I felt my entire body quicken, and sprung backward like a shot, kicking up dirt as I put distance between us.

He was watching me with interest, and I wasn’t about to waste that chance. I yelled the Words I’d been holding back as a trump card. “Currere Oleum!”

Instantly, a thick layer of grease covered the grass under Blood’s feet. He cried out, and his feet slipped from under him.

I’d made the grease out of mana, and it would disappear again after just a little while, but it was more than suitable for making someone slip! And while I had the upper hand…

“Cadere Araneum!” I dropped a sticky, spiderweb-like net on him that I’d made out of Words.

“Ah—Hey!” The web clung to him. He fought on the ground to get it off, but the more he fought, the more entangled his bones became.
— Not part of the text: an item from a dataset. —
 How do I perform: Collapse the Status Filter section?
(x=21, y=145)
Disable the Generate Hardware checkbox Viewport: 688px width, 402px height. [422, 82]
You could seriously injure yourself if you messed up with fire or lightning magic, but failing at grease or web magic wouldn’t cause any catastrophes. If magic couldn’t be reliably reproduced, then I just had to make the best of it and use it intelligently. Just like Gus said, there was no need for flashy magic. Small amounts of magic, used sensibly and precisely, did the job.

I shuffled forward slowly, so the grease wouldn’t take my legs out, too. After getting close enough, I let out a single energetic shout as I slammed him with the branch. It made a dry thwack as wood hit bone.

“Gwagh! Damn it, I yield!”

“Yessss!” I pumped both fists and yelled with delight. It was a shutout victory I’d never expected.

“Pretty good,” Blood said, impressed. The web and the grease had since disappeared. “Did that come from Old Gus?”

“Yeah,” I answered.

He laughed, his will-o’-the-wisps flickering. “Seriously, you’ve really got it! I feel like I understand why Gus calls you a genius.”

I looked at him, confused.

“I mean… I expected you to play with fire. Go for big flashy fire or lightning magic, you know? Most young sorcerers do.”

“Eh… That stuff’s not for me. Gus says it’s dangerous.” I agreed with him, too, especially when a mistake could lead to me blowing myself up. Risky power that you can’t control isn’t power. It’s just a hazard. Maybe my previous life’s memories also influenced me here.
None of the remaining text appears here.